SAN FRANCISCO — Talk about hitting the ground running. Social networking site Facebook rolled out a new developer platform here, along with new applications created by more than 65 developer partners.

CEO and founder Mark Zuckerberg said the new Facebook Platform offers independent developers, for the first time, an opportunity to build full applications in a social networking site.

“We’ve constructed a framework that’s completely optimized for building applications inside Facebook,” said Zuckerberg. “We believe there is more value in having others build applications and develop completely new things.”

It’s a page right out of the playbook of Microsoft, which is legendary for its devotion to a vast network of third-party developers who build applications for the Windows platform. It’s also akin to Google, which has been growing its own ecosystem of Web-based applications for the past few years. It also offers Google Apps for Your Domain, a free and paid suite of hosted applications such as calendar, e-mail, instant messaging, Google Docs and Spreadsheets.

But this approach has a social networking theme. At a press conference after the launch, Zuckerberg positioned Facebook’s strategy as different than its biggest competitor, MySpace. “Our platform strategy isn’t about owning all the content or owning all the applications,” he said.

Zuckerberg described the three major components of the Platform as deep Integration into Facebook, mass Integration through the “social graph” that connects Facebook’s users to each other, and new business opportunities for developers. Facebook said developers can create applications and keep all the ad or transaction revenue themselves.

Max Levchin, co-founder of PayPal and now CEO of photo sharing site Slide, compared Facebook’s Platform strategy to Microsoft’s longstanding (and wildly successful) support of third party developers for its operating system. “We’re seeing a massively popular social Web site reborn as an operating system for a social computing platform,” said Levchin.

“We genuinely believe it’s possible to build popular applications on top of this OS (i.e. Facebook Platform),” said Levchin. “The opportunities are pretty massive.” Slide applications, including Slide Shows for publishing and viewing personal photo slideshows; Slide SkinFlix for personalizing video clips with skins and themes; and the photo and video-sharing application Slide Guestbook can now be integrated Facebook user’s profiles.

If Zuckerberg wasn’t as explicit about the Microsoft comparison, he definitely is looking to the software giant as a model. “They are the master’s of platform strategy and it only makes sense that we talk to each other,” Zuckerberg told internetnews.com at the event. He said he talked to Microsoft’s chief software architect Ray Ozzie last week and said the two companies are far more focused on working together than competing.

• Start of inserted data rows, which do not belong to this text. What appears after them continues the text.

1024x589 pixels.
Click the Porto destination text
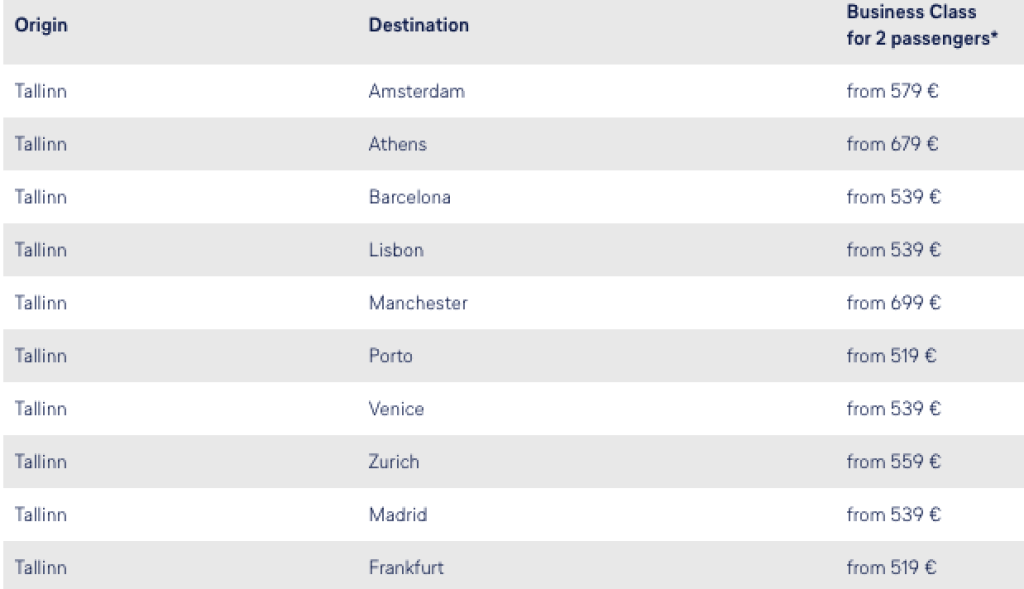coord(390,356)
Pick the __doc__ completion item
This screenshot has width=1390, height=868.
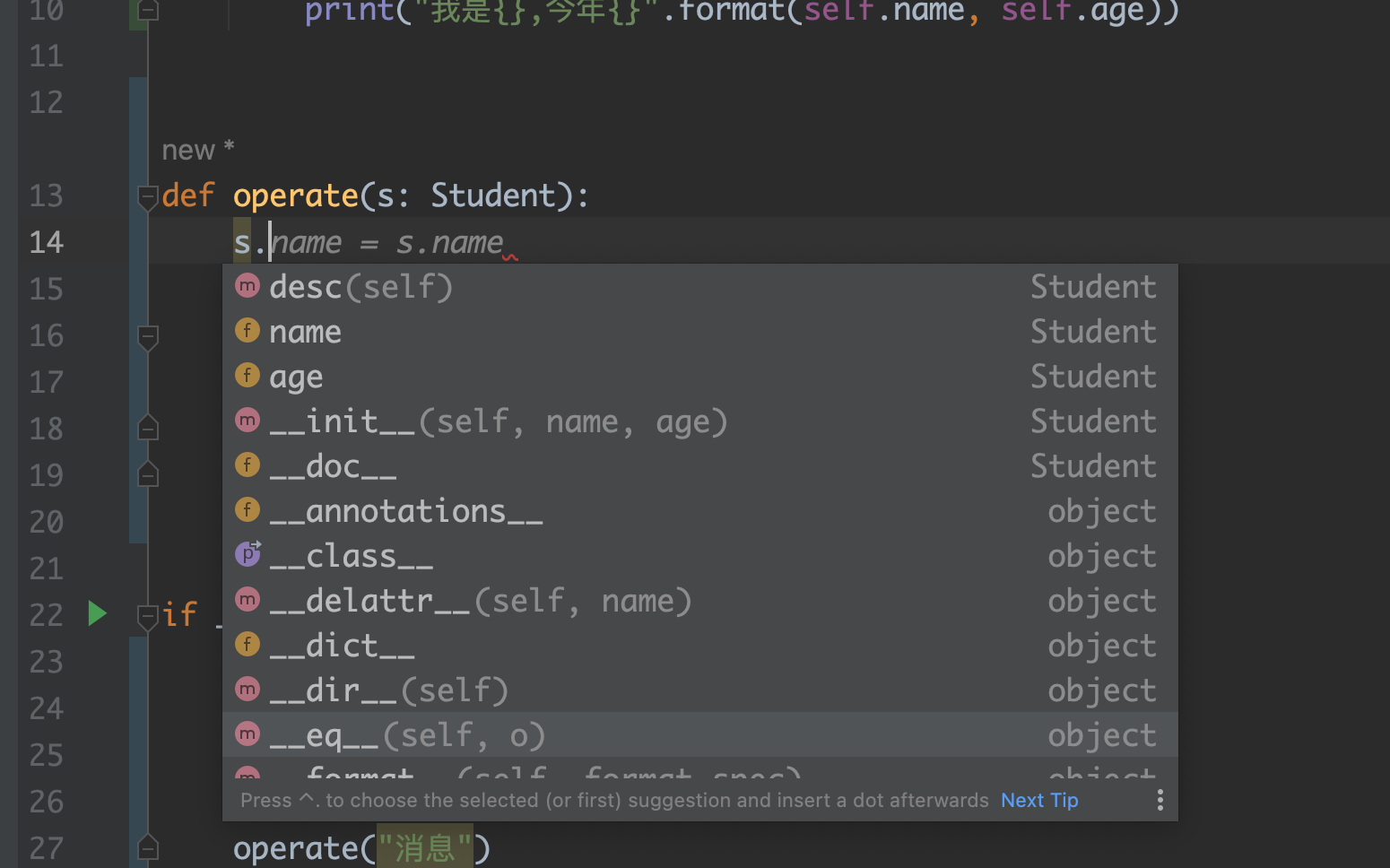click(x=333, y=466)
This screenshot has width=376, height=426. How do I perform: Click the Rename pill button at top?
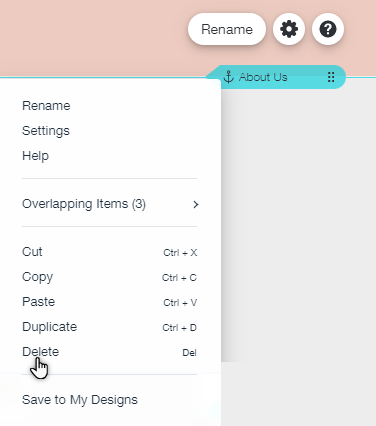[227, 29]
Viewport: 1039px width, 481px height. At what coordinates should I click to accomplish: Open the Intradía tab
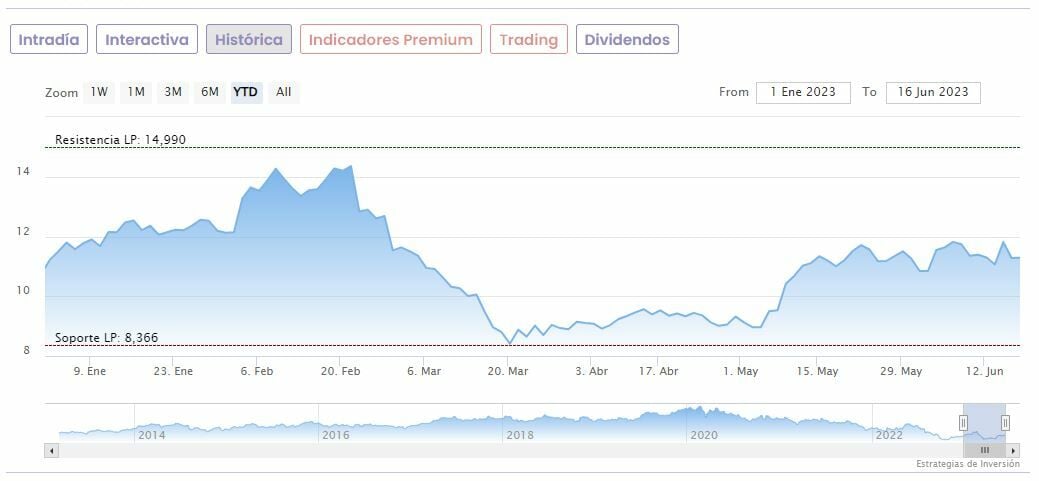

Executives from Amazon  and Microsoft  were on hand to voice their support for the Facebook Platform on stage. Microsoft already has a deal to provide Facebook with brand advertising and sponsored links. Now Facebook will support Microsoft’s new Silverlight software, among other tools, for developing rich Internet applications.

“We’re very supportive of this new opportunity,” said Dan’l Lewin, Microsoft’s corporate vice president for strategic and emerging business development. “Facebook may be the definitive opportunity on the Web for sharing data.”

Russ Grandinetti, a vice president at Amazon, said the ecommerce giant is promoting its Web services platform to Facebook developers. Also, Amazon is making its Book Reviews application available to Facebook users which is designed to facilitate sharing of reviews, reader comments, and, of course, buy books.

The Platform launch comes at a time when Facebook is already experiencing explosive growth. The privately held company, based in Palo Alto, Calif., has over 24 million registered users worldwide and is the sixth most trafficked site in the U.S. according to Comscore’s MediaMetrix report. As impressive as those numbers are, Facebook trails far behind MySpace, which has more than twice as many users.

Zuckerberg said the company is attracting a 100,000 more users a day and growing at a rate that could see it more than double in size in the next six months. Facebook had 15,000 users when it launched in 2004 as a social networking site for college students. In fact, it only opened up access to the general public last year. Zuckerberg said Facebook’s fastest growing demographic now is adults 25 years and older.

“More than 50 percent of our users come back to our site every day,” he said. “We don’t know of any other [social network site] that has more than 15 percent return daily.”